Stored records:
------------------------------
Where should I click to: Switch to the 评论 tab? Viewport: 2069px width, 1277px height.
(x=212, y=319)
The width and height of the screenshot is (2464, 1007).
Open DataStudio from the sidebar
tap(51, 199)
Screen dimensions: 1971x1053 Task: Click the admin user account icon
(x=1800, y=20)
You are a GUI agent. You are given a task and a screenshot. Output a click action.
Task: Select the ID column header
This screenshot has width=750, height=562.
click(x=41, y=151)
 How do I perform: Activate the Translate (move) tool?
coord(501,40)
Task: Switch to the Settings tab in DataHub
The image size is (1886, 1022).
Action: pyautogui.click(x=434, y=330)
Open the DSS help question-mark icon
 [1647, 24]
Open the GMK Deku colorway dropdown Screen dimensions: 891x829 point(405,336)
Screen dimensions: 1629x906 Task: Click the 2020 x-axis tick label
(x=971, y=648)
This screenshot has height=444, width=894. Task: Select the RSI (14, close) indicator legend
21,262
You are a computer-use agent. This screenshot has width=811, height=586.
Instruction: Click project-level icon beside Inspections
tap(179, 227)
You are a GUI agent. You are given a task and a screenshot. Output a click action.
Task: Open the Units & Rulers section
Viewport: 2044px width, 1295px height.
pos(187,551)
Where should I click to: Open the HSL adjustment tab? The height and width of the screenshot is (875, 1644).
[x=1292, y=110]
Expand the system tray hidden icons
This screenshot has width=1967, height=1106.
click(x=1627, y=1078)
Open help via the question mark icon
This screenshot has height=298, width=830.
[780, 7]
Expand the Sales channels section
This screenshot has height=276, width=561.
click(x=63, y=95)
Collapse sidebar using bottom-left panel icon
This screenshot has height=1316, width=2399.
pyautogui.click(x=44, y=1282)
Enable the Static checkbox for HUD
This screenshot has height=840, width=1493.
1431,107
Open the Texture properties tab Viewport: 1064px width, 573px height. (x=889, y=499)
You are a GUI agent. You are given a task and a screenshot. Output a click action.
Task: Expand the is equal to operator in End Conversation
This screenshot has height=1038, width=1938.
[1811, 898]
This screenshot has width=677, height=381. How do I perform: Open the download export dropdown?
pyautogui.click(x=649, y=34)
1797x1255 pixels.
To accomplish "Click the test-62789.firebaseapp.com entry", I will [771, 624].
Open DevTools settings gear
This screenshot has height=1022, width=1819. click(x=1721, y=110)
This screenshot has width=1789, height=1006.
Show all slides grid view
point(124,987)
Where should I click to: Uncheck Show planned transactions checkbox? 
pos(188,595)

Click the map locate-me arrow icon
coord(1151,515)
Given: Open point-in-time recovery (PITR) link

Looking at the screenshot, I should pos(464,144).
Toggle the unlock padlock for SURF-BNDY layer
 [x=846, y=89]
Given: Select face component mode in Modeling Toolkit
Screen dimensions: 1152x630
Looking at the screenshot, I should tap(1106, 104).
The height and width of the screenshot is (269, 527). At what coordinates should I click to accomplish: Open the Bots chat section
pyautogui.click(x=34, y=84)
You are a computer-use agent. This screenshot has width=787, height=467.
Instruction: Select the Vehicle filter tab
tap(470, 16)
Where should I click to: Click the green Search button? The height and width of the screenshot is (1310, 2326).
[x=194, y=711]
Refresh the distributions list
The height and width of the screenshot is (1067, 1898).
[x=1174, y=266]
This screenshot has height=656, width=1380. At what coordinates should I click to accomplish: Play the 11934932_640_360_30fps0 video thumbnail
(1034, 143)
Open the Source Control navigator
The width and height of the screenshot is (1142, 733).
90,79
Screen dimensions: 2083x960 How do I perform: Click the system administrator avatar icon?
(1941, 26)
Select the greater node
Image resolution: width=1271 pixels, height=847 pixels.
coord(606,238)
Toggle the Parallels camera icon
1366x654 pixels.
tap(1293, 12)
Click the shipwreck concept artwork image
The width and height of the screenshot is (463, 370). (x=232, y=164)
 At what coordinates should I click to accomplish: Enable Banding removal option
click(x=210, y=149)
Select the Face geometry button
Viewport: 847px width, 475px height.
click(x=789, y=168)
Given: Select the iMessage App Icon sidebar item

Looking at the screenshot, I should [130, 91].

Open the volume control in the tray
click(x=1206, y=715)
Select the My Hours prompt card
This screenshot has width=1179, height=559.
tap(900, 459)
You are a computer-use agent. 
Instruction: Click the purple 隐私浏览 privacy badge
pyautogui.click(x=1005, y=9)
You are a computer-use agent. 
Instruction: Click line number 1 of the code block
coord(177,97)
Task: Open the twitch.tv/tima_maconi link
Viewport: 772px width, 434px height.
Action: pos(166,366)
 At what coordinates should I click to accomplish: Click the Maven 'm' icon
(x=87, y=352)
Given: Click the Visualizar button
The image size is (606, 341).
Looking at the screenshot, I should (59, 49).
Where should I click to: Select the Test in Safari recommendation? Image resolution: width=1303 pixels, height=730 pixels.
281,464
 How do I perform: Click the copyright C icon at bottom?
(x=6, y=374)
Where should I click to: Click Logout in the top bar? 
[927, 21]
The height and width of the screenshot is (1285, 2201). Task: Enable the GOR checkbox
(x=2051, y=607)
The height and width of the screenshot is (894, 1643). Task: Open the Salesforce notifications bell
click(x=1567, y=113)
------------------------------
- Goal of the exercise -
Return the full data, every line of it, with nothing altered.

- Written response -
Where should I click to: Switch to the 评论 tab? Viewport: 2069px width, 1277px height.
(x=212, y=319)
The width and height of the screenshot is (2464, 1007).
Open DataStudio from the sidebar
tap(51, 199)
Screen dimensions: 1971x1053 Task: Click the admin user account icon
(x=1800, y=20)
You are a GUI agent. You are given a task and a screenshot. Output a click action.
Task: Select the ID column header
This screenshot has width=750, height=562.
click(x=41, y=151)
 How do I perform: Activate the Translate (move) tool?
coord(501,40)
Task: Switch to the Settings tab in DataHub
The image size is (1886, 1022).
Action: pyautogui.click(x=434, y=330)
Open the DSS help question-mark icon
 [1647, 24]
Open the GMK Deku colorway dropdown Screen dimensions: 891x829 point(405,336)
Screen dimensions: 1629x906 Task: Click the 2020 x-axis tick label
(x=971, y=648)
This screenshot has height=444, width=894. Task: Select the RSI (14, close) indicator legend
21,262
You are a computer-use agent. This screenshot has width=811, height=586.
Instruction: Click project-level icon beside Inspections
tap(179, 227)
You are a GUI agent. You are given a task and a screenshot. Output a click action.
Task: Open the Units & Rulers section
Viewport: 2044px width, 1295px height.
pos(187,551)
Where should I click to: Open the HSL adjustment tab? The height and width of the screenshot is (875, 1644).
[x=1292, y=110]
Expand the system tray hidden icons
This screenshot has width=1967, height=1106.
click(x=1627, y=1078)
Open help via the question mark icon
This screenshot has height=298, width=830.
[780, 7]
Expand the Sales channels section
This screenshot has height=276, width=561.
click(x=63, y=95)
Collapse sidebar using bottom-left panel icon
This screenshot has height=1316, width=2399.
pyautogui.click(x=44, y=1282)
Enable the Static checkbox for HUD
This screenshot has height=840, width=1493.
1431,107
Open the Texture properties tab Viewport: 1064px width, 573px height. (x=889, y=499)
You are a GUI agent. You are given a task and a screenshot. Output a click action.
Task: Expand the is equal to operator in End Conversation
This screenshot has height=1038, width=1938.
[1811, 898]
This screenshot has width=677, height=381. How do I perform: Open the download export dropdown?
pyautogui.click(x=649, y=34)
1797x1255 pixels.
To accomplish "Click the test-62789.firebaseapp.com entry", I will [771, 624].
Open DevTools settings gear
This screenshot has height=1022, width=1819. click(x=1721, y=110)
This screenshot has width=1789, height=1006.
Show all slides grid view
point(124,987)
Where should I click to: Uncheck Show planned transactions checkbox? 
pos(188,595)

Click the map locate-me arrow icon
coord(1151,515)
Given: Open point-in-time recovery (PITR) link

Looking at the screenshot, I should pos(464,144).
Toggle the unlock padlock for SURF-BNDY layer
 [x=846, y=89]
Given: Select face component mode in Modeling Toolkit
Screen dimensions: 1152x630
Looking at the screenshot, I should tap(1106, 104).
The height and width of the screenshot is (269, 527). At what coordinates should I click to accomplish: Open the Bots chat section
pyautogui.click(x=34, y=84)
You are a computer-use agent. This screenshot has width=787, height=467.
Instruction: Select the Vehicle filter tab
tap(470, 16)
Where should I click to: Click the green Search button? The height and width of the screenshot is (1310, 2326).
[x=194, y=711]
Refresh the distributions list
The height and width of the screenshot is (1067, 1898).
[x=1174, y=266]
This screenshot has height=656, width=1380. At what coordinates should I click to accomplish: Play the 11934932_640_360_30fps0 video thumbnail
(1034, 143)
Open the Source Control navigator
The width and height of the screenshot is (1142, 733).
90,79
Screen dimensions: 2083x960 How do I perform: Click the system administrator avatar icon?
(1941, 26)
Select the greater node
Image resolution: width=1271 pixels, height=847 pixels.
coord(606,238)
Toggle the Parallels camera icon
1366x654 pixels.
tap(1293, 12)
Click the shipwreck concept artwork image
The width and height of the screenshot is (463, 370). (x=232, y=164)
 At what coordinates should I click to accomplish: Enable Banding removal option
click(x=210, y=149)
Select the Face geometry button
Viewport: 847px width, 475px height.
click(x=789, y=168)
Given: Select the iMessage App Icon sidebar item

Looking at the screenshot, I should [130, 91].

Open the volume control in the tray
click(x=1206, y=715)
Select the My Hours prompt card
This screenshot has width=1179, height=559.
tap(900, 459)
You are a computer-use agent. 
Instruction: Click the purple 隐私浏览 privacy badge
pyautogui.click(x=1005, y=9)
You are a computer-use agent. 
Instruction: Click line number 1 of the code block
coord(177,97)
Task: Open the twitch.tv/tima_maconi link
Viewport: 772px width, 434px height.
Action: pos(166,366)
 At what coordinates should I click to accomplish: Click the Maven 'm' icon
(x=87, y=352)
Given: Click the Visualizar button
The image size is (606, 341).
Looking at the screenshot, I should (59, 49).
Where should I click to: Select the Test in Safari recommendation? Image resolution: width=1303 pixels, height=730 pixels.
281,464
 How do I perform: Click the copyright C icon at bottom?
(x=6, y=374)
Where should I click to: Click Logout in the top bar? 
[927, 21]
The height and width of the screenshot is (1285, 2201). Task: Enable the GOR checkbox
(x=2051, y=607)
The height and width of the screenshot is (894, 1643). Task: Open the Salesforce notifications bell
click(x=1567, y=113)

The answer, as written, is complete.